Really? I didn't expect that. I prefer a visual arrangement of data and I'm overorganized, but I don't think that means I'm ignorant. I grew up with half a dozen dogs and cats, worked for breeders, boarders, trainers, veterinarians and wildlife rehabbers. I just haven't raised anything for myself to eat personally - those chicks and rats went to the hawks.

"You need a wide margin for animals, even chickens and rabbits."

Absolutely. We're taking internships and working odd jobs on farms and gardens in the county, building up experience and trying to get a hands-on understanding of how other people plan for that kind of wide margin.

"if you have to figure in how much it will cost, you really shouldn't be contemplating doing it in the first place". 

I'm really interested in whether further responses will continue to echo this concept, so please keep them coming, and thank you!

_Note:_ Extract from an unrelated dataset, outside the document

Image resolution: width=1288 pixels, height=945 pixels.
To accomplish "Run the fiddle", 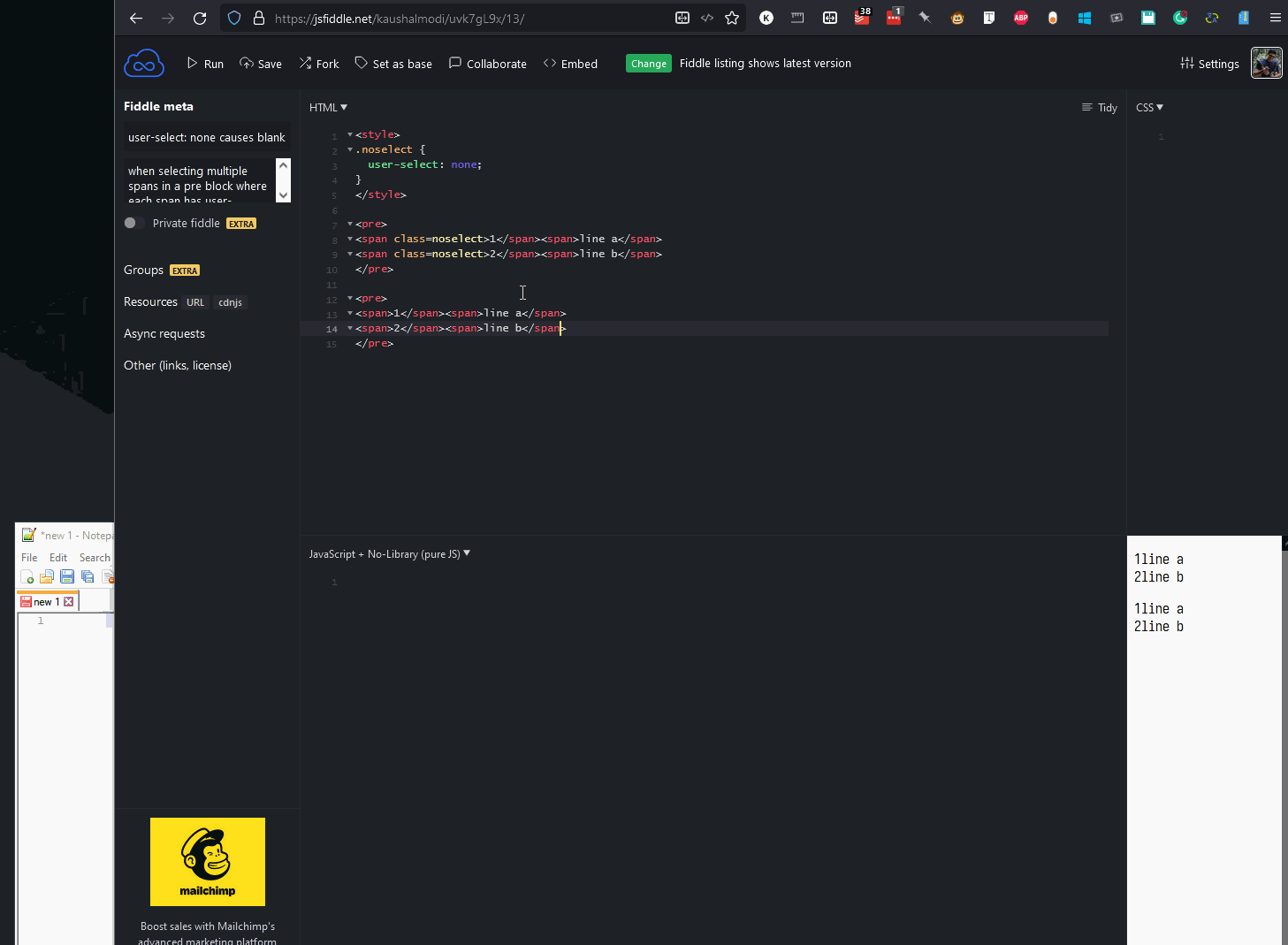I will 204,63.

@michickenwrangler - there's definitely a market for $4 eggs, $6/lb rabbit meat (to restaurants, not markets yet), and goat cheese. Folks do almost all of their grocery shopping at the farmer's markets here, if they can afford it, so what grows here sells here (nobody's growing coffee, tea or wheat that I know of).


----------



## michickenwrangler (May 31, 2010)

If you plan to sell meat to restaurants you DEFINITELY need a health dept. approved slaughter area and disposal for offal. 

For goat cheese, you may also need to have approved facilities and often the milk has to be pasteurized grade-A milk (need a cooling tank). Also a temp & humidity controlled space for aging cheese properly. I would check your local laws.

On the flipside, if you're in the upper Midwest or Northeast and have lots of maple trees, maple syrup is a relatively law free venture and it sells for $20/qt or more in other areas of the country. My out of state relatives LOVE the maple syrup we get from our neighbors.

If farmer's markets are big in your area, you may wish to begin a "pick-your-own" farm for pumpkins, apples, melons or anything else that is fairly large (that can't be concealed in a ziploc bag under a sweatshirt).


----------



## marie_p (May 31, 2010)

I'm in the mountains in North Carolina. About thirty years ago maple syrup was a viable option in this area...now, not so much. 

Pick-your-own (blueberries, raspberries, strawberries, blackberries) is a popular supplement here, as is farm tourism (weddings, bed & breakfast). Plenty of people "threw in" some blueberry plants a few dozen years ago and advertise casually in newspapers come fall.

At present (if I remember correctly) rabbits were recently regulated as poultry, and subject to the same laws (less than 1,000/year ok to process at home for market, more than that must be processed at a regulated facility). At present they're no longer poultry, so there's no upper limit on how many can be processed on the farm. A local organization is building a slaughterhouse for small animals. Not sure about regulation for processing goats- then again, not sure restaurants around here would serve goat. Rabbit, I think so. Goat cheese, yes.

Folks in my county aren't raising rabbit for the market but there are several people in adjoining counties who are doing well on meat rabbits. I'm mostly interested in goats for function (clearing brush, rotating on pasture to follow with broilers), and so I don't have to buy milk.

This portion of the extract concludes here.